3. Le somme relative ai fondi globali, indicate nel comma 1, sono iscritte rispettivamente a carico dei capitoli 5100101, 5100201 e 5100202 dello stato di previsione della spesa.

Nota relativa all'articolo 4
Così modificato dall'art. 3, l.r. 27 giugno 1996, n. 25.

Art. 5
(Fondo di riserva per le spese obbligatorie)

1. Ai sensi e per gli effetti di cui all'articolo 55 della l.r. 30 aprile 1980, n. 25, sono dichiarate obbligatorie le spese considerate nei capitoli dello stato di previsione della spesa compresi nell'elenco n. 5 allegato alla presente legge.
1. Ai sensi dell'ultimo comma dell'articolo 55 della medesima l.r. 25/1980, l'ammontare del fondo di riserva per le spese obbligatorie e d'ordine è stabilito, per l'anno 1996, in lire 4.000 milioni e per tale importo è iscritto a carico del capitolo 5200101 dello stato di previsione della spesa.

Art. 6
(Fondo di riserva per le spese impreviste)

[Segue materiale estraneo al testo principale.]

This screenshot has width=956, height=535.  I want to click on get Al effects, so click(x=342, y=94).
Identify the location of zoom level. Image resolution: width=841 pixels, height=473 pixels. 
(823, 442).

1. Ai sensi dell'ultimo comma dell'articolo 56 della l.r. 30 aprile 1980, n. 25, l'ammontare del fondo di riserva per le spese impreviste è stabilito, per l'anno 1996, in lire 70 milioni e per tale importo è iscritto a carico del capitolo 5200102 dello stato di previsione della spesa.

Art. 7
(Fondo di riserva di cassa)

1. Ai sensi e per gli effetti di cui al sesto comma dell'articolo 57 della l.r. 30 aprile 1980, n. 25, il fondo di riserva di cassa è stabilito, per l'anno 1996, in lire 350.000 milioni e per tale importo è iscritto a carico del capitolo 5200103 dello stato di previsione della spesa.

Art. 8
(Impiego finanziamenti assegnati dallo Stato con vincolo di destinazione)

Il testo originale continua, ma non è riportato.